■ **Material for this exercise**:
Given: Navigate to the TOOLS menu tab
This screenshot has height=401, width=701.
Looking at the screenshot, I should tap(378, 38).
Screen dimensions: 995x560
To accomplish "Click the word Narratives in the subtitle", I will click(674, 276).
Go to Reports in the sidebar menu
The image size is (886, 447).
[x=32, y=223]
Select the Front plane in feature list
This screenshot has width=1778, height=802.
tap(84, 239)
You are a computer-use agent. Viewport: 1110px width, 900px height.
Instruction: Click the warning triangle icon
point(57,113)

■ **Problem description**:
Format the data from the line containing "Screen dimensions: 995x560" through the end of the data, inclusive, as a JSON list of strings with one string per line and blank lines omitted.

■ **Completed exercise**:
[
  "Screen dimensions: 995x560",
  "To accomplish \"Click the word Narratives in the subtitle\", I will click(674, 276).",
  "Go to Reports in the sidebar menu",
  "The image size is (886, 447).",
  "[x=32, y=223]",
  "Select the Front plane in feature list",
  "This screenshot has width=1778, height=802.",
  "tap(84, 239)",
  "You are a computer-use agent. Viewport: 1110px width, 900px height.",
  "Instruction: Click the warning triangle icon",
  "point(57,113)"
]